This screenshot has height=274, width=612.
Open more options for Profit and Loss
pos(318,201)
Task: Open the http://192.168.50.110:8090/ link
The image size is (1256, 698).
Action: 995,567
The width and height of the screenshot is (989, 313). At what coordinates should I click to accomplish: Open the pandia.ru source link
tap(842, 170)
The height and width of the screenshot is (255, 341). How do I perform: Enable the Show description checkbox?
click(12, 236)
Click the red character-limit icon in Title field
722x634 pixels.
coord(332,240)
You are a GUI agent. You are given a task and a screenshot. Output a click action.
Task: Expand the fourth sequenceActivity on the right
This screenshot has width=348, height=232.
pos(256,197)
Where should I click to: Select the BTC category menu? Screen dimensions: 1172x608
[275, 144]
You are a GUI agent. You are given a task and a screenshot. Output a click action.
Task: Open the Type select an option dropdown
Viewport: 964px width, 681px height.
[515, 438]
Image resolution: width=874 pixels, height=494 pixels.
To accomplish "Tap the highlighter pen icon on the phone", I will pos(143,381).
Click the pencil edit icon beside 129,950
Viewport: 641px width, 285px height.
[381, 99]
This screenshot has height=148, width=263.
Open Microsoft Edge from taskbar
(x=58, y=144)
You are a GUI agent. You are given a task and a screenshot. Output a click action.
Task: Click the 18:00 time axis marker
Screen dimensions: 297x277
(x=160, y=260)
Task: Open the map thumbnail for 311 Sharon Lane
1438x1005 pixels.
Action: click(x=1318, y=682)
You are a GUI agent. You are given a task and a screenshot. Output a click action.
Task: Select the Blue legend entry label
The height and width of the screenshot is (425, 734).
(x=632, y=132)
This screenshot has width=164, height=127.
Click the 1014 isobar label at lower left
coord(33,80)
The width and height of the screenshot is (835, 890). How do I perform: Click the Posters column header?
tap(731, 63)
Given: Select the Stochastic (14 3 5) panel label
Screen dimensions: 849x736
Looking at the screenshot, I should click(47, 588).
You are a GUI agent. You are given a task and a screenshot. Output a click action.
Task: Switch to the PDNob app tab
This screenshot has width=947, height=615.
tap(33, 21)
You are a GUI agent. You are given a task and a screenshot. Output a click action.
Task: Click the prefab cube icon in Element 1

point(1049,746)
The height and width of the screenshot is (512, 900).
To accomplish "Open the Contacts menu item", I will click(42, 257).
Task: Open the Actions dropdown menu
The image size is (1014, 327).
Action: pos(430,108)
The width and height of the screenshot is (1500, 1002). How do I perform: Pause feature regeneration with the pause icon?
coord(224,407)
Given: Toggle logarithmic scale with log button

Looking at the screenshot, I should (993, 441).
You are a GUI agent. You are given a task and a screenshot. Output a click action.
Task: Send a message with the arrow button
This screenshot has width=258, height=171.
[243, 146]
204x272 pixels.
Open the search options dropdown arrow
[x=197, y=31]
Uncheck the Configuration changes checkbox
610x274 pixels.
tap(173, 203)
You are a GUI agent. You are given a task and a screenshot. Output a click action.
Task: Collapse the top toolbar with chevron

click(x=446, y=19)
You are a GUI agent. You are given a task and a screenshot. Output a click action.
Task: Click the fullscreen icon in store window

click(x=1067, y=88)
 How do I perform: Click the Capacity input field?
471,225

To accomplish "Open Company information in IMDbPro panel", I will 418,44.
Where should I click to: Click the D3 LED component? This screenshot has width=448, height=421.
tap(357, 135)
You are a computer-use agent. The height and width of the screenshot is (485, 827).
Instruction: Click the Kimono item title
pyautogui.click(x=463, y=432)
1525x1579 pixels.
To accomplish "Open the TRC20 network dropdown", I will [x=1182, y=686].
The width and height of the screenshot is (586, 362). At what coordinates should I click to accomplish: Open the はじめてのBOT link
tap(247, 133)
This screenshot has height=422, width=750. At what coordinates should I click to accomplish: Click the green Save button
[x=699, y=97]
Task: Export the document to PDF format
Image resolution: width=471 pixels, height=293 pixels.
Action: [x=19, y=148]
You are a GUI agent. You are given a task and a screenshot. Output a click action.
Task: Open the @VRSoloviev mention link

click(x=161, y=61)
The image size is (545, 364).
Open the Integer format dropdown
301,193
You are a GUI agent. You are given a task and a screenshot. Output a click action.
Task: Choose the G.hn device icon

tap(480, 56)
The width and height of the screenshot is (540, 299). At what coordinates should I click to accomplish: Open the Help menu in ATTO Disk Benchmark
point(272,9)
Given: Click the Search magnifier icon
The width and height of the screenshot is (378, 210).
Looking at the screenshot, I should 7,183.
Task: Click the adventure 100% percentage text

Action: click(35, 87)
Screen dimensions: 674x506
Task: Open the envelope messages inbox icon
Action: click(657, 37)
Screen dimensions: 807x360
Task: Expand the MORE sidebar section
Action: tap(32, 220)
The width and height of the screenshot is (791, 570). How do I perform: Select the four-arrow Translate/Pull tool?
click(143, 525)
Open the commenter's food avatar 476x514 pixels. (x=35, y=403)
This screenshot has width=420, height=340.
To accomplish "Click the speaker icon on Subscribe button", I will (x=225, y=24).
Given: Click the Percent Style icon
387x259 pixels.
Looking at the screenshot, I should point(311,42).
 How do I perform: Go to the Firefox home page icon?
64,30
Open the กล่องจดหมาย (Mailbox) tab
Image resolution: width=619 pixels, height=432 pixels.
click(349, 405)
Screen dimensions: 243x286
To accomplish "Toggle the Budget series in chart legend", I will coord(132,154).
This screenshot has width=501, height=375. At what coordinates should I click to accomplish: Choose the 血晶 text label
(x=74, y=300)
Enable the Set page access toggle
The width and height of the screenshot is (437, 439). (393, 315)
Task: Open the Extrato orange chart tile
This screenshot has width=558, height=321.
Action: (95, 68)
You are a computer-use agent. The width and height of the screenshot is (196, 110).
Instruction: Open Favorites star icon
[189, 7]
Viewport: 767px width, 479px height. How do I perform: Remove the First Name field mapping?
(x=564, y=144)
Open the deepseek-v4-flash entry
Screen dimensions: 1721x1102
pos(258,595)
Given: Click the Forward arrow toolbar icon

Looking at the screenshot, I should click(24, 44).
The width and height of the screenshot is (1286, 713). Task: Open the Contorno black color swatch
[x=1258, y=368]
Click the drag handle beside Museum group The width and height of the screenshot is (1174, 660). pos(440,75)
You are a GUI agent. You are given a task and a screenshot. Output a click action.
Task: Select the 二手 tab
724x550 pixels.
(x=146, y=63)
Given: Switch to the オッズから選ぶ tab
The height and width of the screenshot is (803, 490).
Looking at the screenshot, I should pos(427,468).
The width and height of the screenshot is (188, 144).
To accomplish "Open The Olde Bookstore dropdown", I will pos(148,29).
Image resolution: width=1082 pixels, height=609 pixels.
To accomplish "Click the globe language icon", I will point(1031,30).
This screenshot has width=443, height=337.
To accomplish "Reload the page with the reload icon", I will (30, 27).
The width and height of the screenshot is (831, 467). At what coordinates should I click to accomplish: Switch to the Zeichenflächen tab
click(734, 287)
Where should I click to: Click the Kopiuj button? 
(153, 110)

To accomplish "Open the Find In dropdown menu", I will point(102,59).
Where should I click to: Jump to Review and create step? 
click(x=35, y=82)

___

An unaltered transcription of all the data above is needed.

**RESPONSE TO THIS EXERCISE**
This screenshot has height=274, width=612.
Open more options for Profit and Loss
pos(318,201)
Task: Open the http://192.168.50.110:8090/ link
The image size is (1256, 698).
Action: 995,567
The width and height of the screenshot is (989, 313). At what coordinates should I click to accomplish: Open the pandia.ru source link
tap(842, 170)
The height and width of the screenshot is (255, 341). How do I perform: Enable the Show description checkbox?
click(12, 236)
Click the red character-limit icon in Title field
722x634 pixels.
coord(332,240)
You are a GUI agent. You are given a task and a screenshot. Output a click action.
Task: Expand the fourth sequenceActivity on the right
This screenshot has width=348, height=232.
pos(256,197)
Where should I click to: Select the BTC category menu? Screen dimensions: 1172x608
[275, 144]
You are a GUI agent. You are given a task and a screenshot. Output a click action.
Task: Open the Type select an option dropdown
Viewport: 964px width, 681px height.
[515, 438]
Image resolution: width=874 pixels, height=494 pixels.
To accomplish "Tap the highlighter pen icon on the phone", I will pos(143,381).
Click the pencil edit icon beside 129,950
Viewport: 641px width, 285px height.
[381, 99]
This screenshot has height=148, width=263.
Open Microsoft Edge from taskbar
(x=58, y=144)
You are a GUI agent. You are given a task and a screenshot. Output a click action.
Task: Click the 18:00 time axis marker
Screen dimensions: 297x277
(x=160, y=260)
Task: Open the map thumbnail for 311 Sharon Lane
1438x1005 pixels.
Action: click(x=1318, y=682)
You are a GUI agent. You are given a task and a screenshot. Output a click action.
Task: Select the Blue legend entry label
The height and width of the screenshot is (425, 734).
(x=632, y=132)
This screenshot has width=164, height=127.
Click the 1014 isobar label at lower left
coord(33,80)
The width and height of the screenshot is (835, 890). How do I perform: Click the Posters column header?
tap(731, 63)
Given: Select the Stochastic (14 3 5) panel label
Screen dimensions: 849x736
Looking at the screenshot, I should click(47, 588).
You are a GUI agent. You are given a task and a screenshot. Output a click action.
Task: Switch to the PDNob app tab
This screenshot has width=947, height=615.
tap(33, 21)
You are a GUI agent. You are given a task and a screenshot. Output a click action.
Task: Click the prefab cube icon in Element 1

point(1049,746)
The height and width of the screenshot is (512, 900).
To accomplish "Open the Contacts menu item", I will click(42, 257).
Task: Open the Actions dropdown menu
The image size is (1014, 327).
Action: pos(430,108)
The width and height of the screenshot is (1500, 1002). How do I perform: Pause feature regeneration with the pause icon?
coord(224,407)
Given: Toggle logarithmic scale with log button

Looking at the screenshot, I should (993, 441).
You are a GUI agent. You are given a task and a screenshot. Output a click action.
Task: Send a message with the arrow button
This screenshot has width=258, height=171.
[243, 146]
204x272 pixels.
Open the search options dropdown arrow
[x=197, y=31]
Uncheck the Configuration changes checkbox
610x274 pixels.
tap(173, 203)
You are a GUI agent. You are given a task and a screenshot. Output a click action.
Task: Collapse the top toolbar with chevron

click(x=446, y=19)
You are a GUI agent. You are given a task and a screenshot. Output a click action.
Task: Click the fullscreen icon in store window

click(x=1067, y=88)
 How do I perform: Click the Capacity input field?
471,225

To accomplish "Open Company information in IMDbPro panel", I will 418,44.
Where should I click to: Click the D3 LED component? This screenshot has width=448, height=421.
tap(357, 135)
You are a computer-use agent. The height and width of the screenshot is (485, 827).
Instruction: Click the Kimono item title
pyautogui.click(x=463, y=432)
1525x1579 pixels.
To accomplish "Open the TRC20 network dropdown", I will [x=1182, y=686].
The width and height of the screenshot is (586, 362). At what coordinates should I click to accomplish: Open the はじめてのBOT link
tap(247, 133)
This screenshot has height=422, width=750. At what coordinates should I click to accomplish: Click the green Save button
[x=699, y=97]
Task: Export the document to PDF format
Image resolution: width=471 pixels, height=293 pixels.
Action: [x=19, y=148]
You are a GUI agent. You are given a task and a screenshot. Output a click action.
Task: Open the @VRSoloviev mention link

click(x=161, y=61)
The image size is (545, 364).
Open the Integer format dropdown
301,193
You are a GUI agent. You are given a task and a screenshot. Output a click action.
Task: Choose the G.hn device icon

tap(480, 56)
The width and height of the screenshot is (540, 299). At what coordinates should I click to accomplish: Open the Help menu in ATTO Disk Benchmark
point(272,9)
Given: Click the Search magnifier icon
The width and height of the screenshot is (378, 210).
Looking at the screenshot, I should 7,183.
Task: Click the adventure 100% percentage text

Action: click(35, 87)
Screen dimensions: 674x506
Task: Open the envelope messages inbox icon
Action: click(657, 37)
Screen dimensions: 807x360
Task: Expand the MORE sidebar section
Action: tap(32, 220)
The width and height of the screenshot is (791, 570). How do I perform: Select the four-arrow Translate/Pull tool?
click(143, 525)
Open the commenter's food avatar 476x514 pixels. (x=35, y=403)
This screenshot has width=420, height=340.
To accomplish "Click the speaker icon on Subscribe button", I will (x=225, y=24).
Given: Click the Percent Style icon
387x259 pixels.
Looking at the screenshot, I should point(311,42).
 How do I perform: Go to the Firefox home page icon?
64,30
Open the กล่องจดหมาย (Mailbox) tab
Image resolution: width=619 pixels, height=432 pixels.
click(349, 405)
Screen dimensions: 243x286
To accomplish "Toggle the Budget series in chart legend", I will coord(132,154).
This screenshot has width=501, height=375. At what coordinates should I click to accomplish: Choose the 血晶 text label
(x=74, y=300)
Enable the Set page access toggle
The width and height of the screenshot is (437, 439). (393, 315)
Task: Open the Extrato orange chart tile
This screenshot has width=558, height=321.
Action: (95, 68)
You are a computer-use agent. The width and height of the screenshot is (196, 110).
Instruction: Open Favorites star icon
[189, 7]
Viewport: 767px width, 479px height. How do I perform: Remove the First Name field mapping?
(x=564, y=144)
Open the deepseek-v4-flash entry
Screen dimensions: 1721x1102
pos(258,595)
Given: Click the Forward arrow toolbar icon

Looking at the screenshot, I should click(24, 44).
The width and height of the screenshot is (1286, 713). Task: Open the Contorno black color swatch
[x=1258, y=368]
Click the drag handle beside Museum group The width and height of the screenshot is (1174, 660). pos(440,75)
You are a GUI agent. You are given a task and a screenshot. Output a click action.
Task: Select the 二手 tab
724x550 pixels.
(x=146, y=63)
Given: Switch to the オッズから選ぶ tab
The height and width of the screenshot is (803, 490).
Looking at the screenshot, I should pos(427,468).
The width and height of the screenshot is (188, 144).
To accomplish "Open The Olde Bookstore dropdown", I will pos(148,29).
Image resolution: width=1082 pixels, height=609 pixels.
To accomplish "Click the globe language icon", I will point(1031,30).
This screenshot has width=443, height=337.
To accomplish "Reload the page with the reload icon", I will (30, 27).
The width and height of the screenshot is (831, 467). At what coordinates should I click to accomplish: Switch to the Zeichenflächen tab
click(734, 287)
Where should I click to: Click the Kopiuj button? 
(153, 110)

To accomplish "Open the Find In dropdown menu", I will point(102,59).
Where should I click to: Jump to Review and create step? 
click(x=35, y=82)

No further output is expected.